To find your state legislators, go to this interactive map and enter your street address.

  1. Call their Salem office. You’ll probably reach their administrative aide or their legislative aide. These folks are your best allies. Learn their name and write it down.
  2. The first thing you say is, “I’m a constituent of [Representative/Senator] [Name].” (Always refer to the legislator as Representative Name or Senator Name.) “I would like to set up a short meeting with [Rep/Sen. Name] to discuss a homeschooling issue that’s very important to me.”
  3. You can try for an evening/weekend meeting in-district, but I have found that it’s much easier to get a meeting if I’m willing to go to Salem.
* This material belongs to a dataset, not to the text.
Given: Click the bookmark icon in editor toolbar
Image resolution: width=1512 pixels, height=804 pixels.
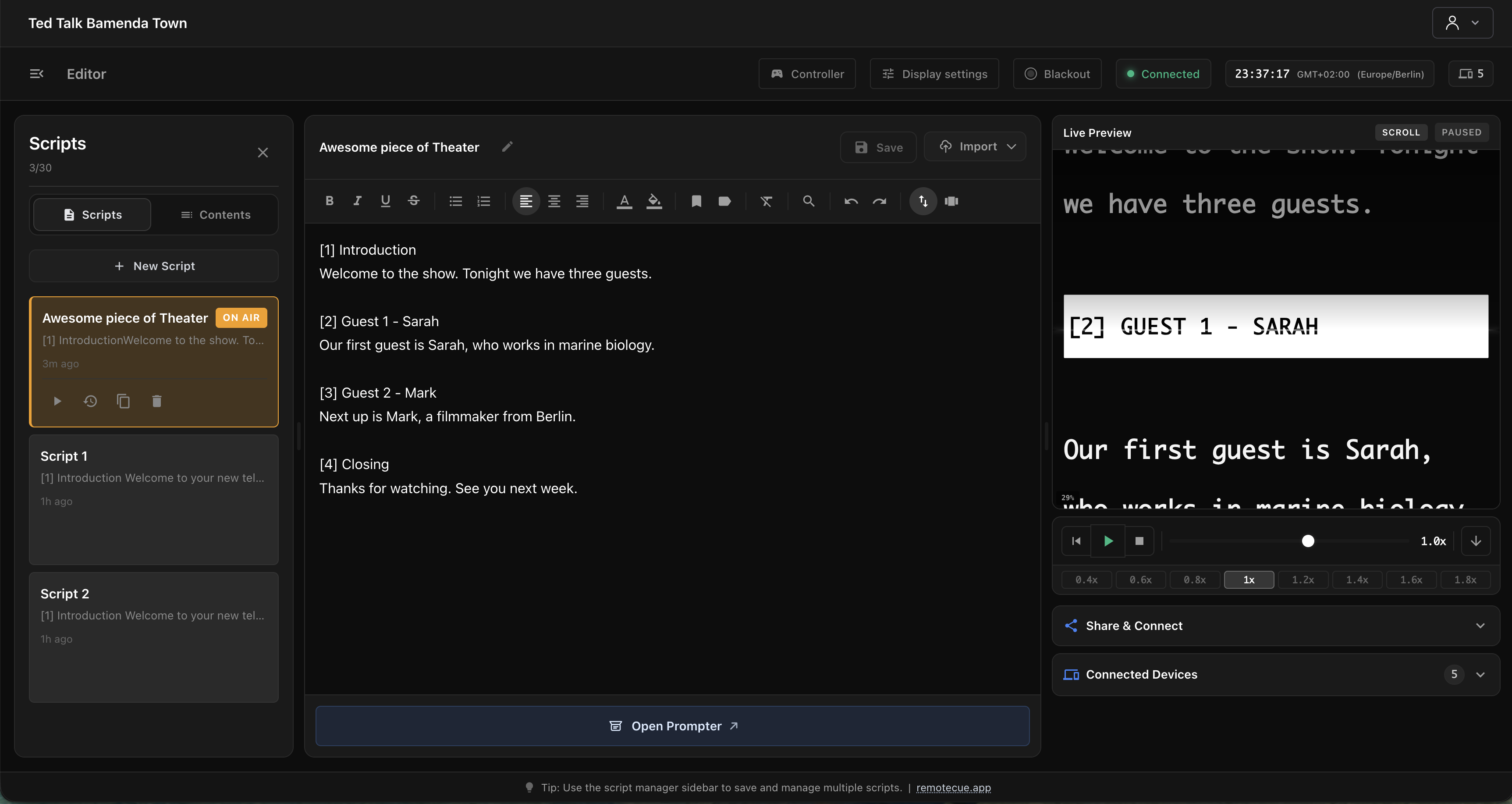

Our legislators have long daily commutes, exhausting days, and their staff probably wants to protect their “family time” on evenings & weekends as much as possible. (The Capitol is a great field trip with your kids, and it’s a great opportunity for a side-trip to the Gilbert House.)
  4. Before the meeting:
    • Think of some talking points to get some ideas of how to address commonly-raised issues. Think of 1-2 sentences that sum up what you want to tell the legislator.
    • If you are discussing a specific bill, bring a copy with you.
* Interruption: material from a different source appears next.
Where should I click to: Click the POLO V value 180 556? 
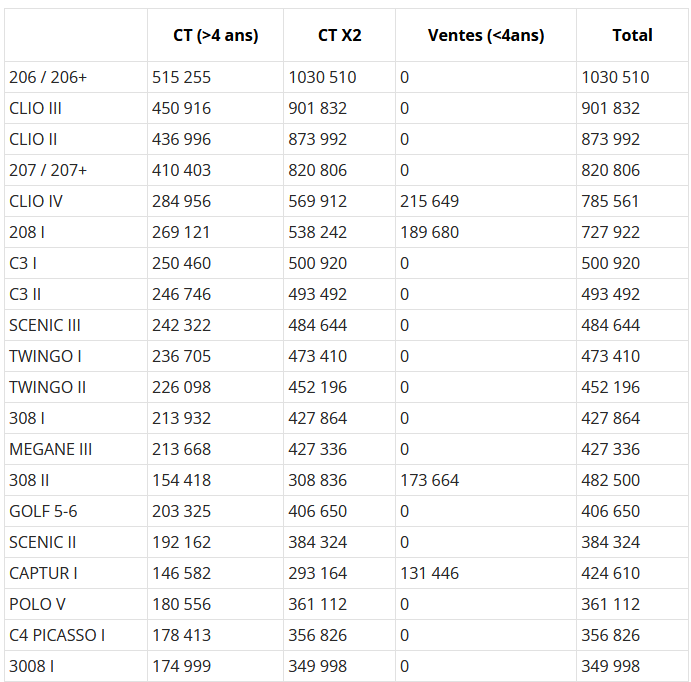182,604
    • Think up 1-2 questions that you want to ask the legislator. They are used to lobbyists telling them what they should do. It is refreshing for them to be asked for their opinion, advice, or position, rather than simply being told how to vote.
    • If you really want to connect with the legislator quickly, look up his/her voting record on some issues that matter to you. It’s wonderful to be able to start the conversation with: “Thank you for making time to meet with me. I appreciate your work, and especially your support/opposition to ____________.”
  5. At the meeting:
    • You will probably have about 10-15 minutes, at most.
    • Introduce yourself (and your children, if present), and thank the legislator for making time to meet with you.
    • Ask if they are familiar with the bill that you’re interested in. Whether or not they are, they’ll probably ask you to summarize it.
    • Make your request, or ask your questions.
    • Give them an opportunity to raise questions or make comments.
    • Acknowledge their concerns. Address the concerns if you feel comfortable doing so, or tell them that you’d like to look into their concerns and that you’ll get back to them.
    • When the legislator indicates that the meeting is over (often by standing up, or by the assistant reminding the legislator of another meeting), thank the legislator again for making the time for this meeting, and for considering your request.
  6. Follow up after the meeting with a hand-written note (or typed or e-mail if it’s going to be long) thanking the legislator for their time, and reiterating any points that you want the legislator to remember. If there were concerns that you don’t think were fully addressed, provide the additional information in your follow-up letter.

Have fun! This is participatory democracy in action.